What you return should be only the lines in the entries below between the one holding "You are a computer-use" and the one holding "The width and", ends included, with every picture left out.

** Excerpted records follows **

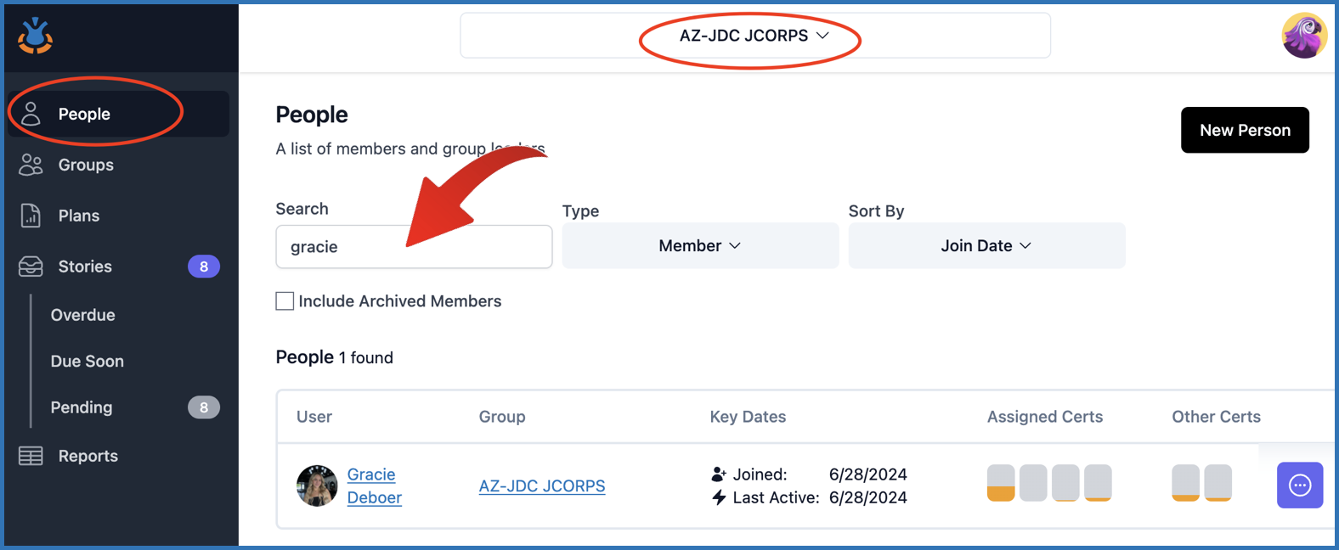The image size is (1339, 550).
Task: Open Due Soon stories
Action: click(x=88, y=361)
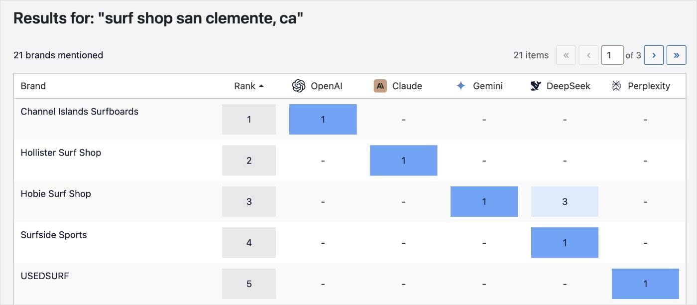Click the Gemini sparkle icon

point(461,86)
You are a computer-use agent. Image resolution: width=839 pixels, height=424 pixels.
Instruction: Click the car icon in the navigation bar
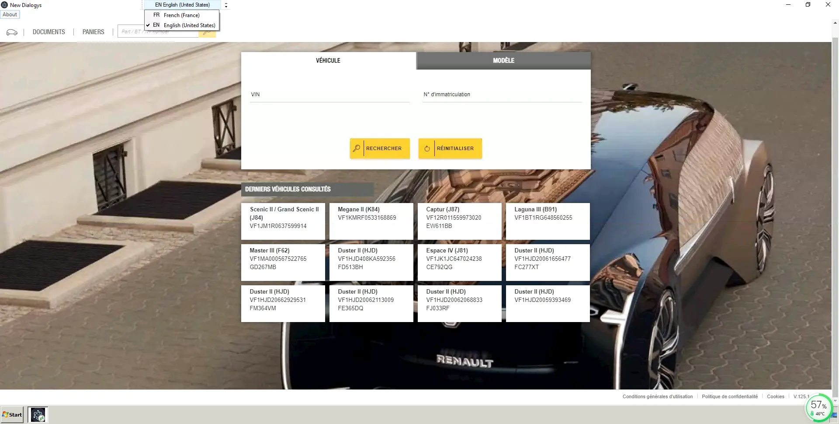pyautogui.click(x=12, y=32)
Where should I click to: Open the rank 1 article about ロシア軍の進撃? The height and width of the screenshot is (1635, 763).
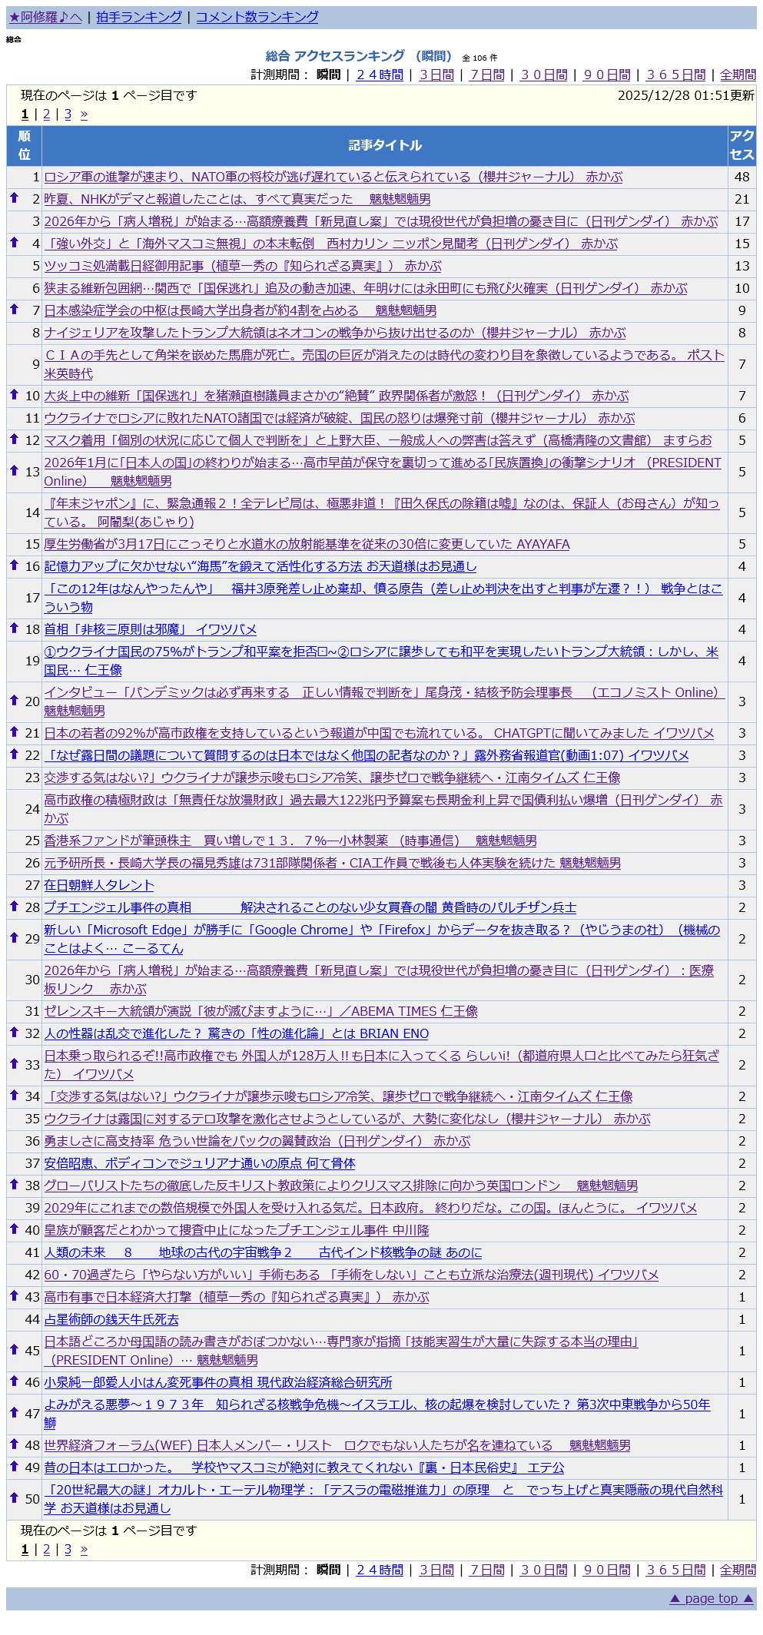tap(333, 177)
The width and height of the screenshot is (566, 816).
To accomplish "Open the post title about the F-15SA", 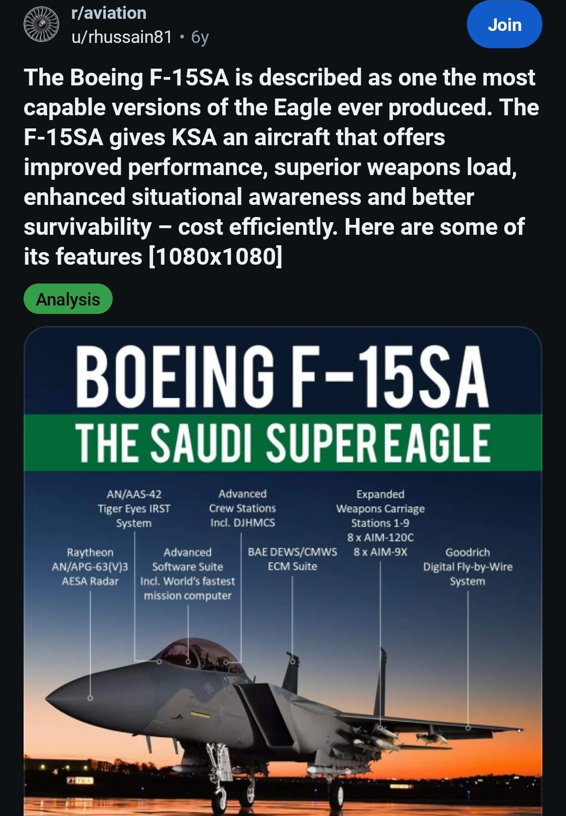I will (x=281, y=167).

** End of Excerpted records **

▶ **Reply to the exercise**:
You are a computer-use agent. Image resolution: width=839 pixels, height=424 pixels.
Instruction: Click the car icon in the navigation bar
pyautogui.click(x=12, y=32)
Where should I click to: Open the rank 1 article about ロシア軍の進撃? The height and width of the screenshot is (1635, 763).
tap(333, 177)
The width and height of the screenshot is (566, 816).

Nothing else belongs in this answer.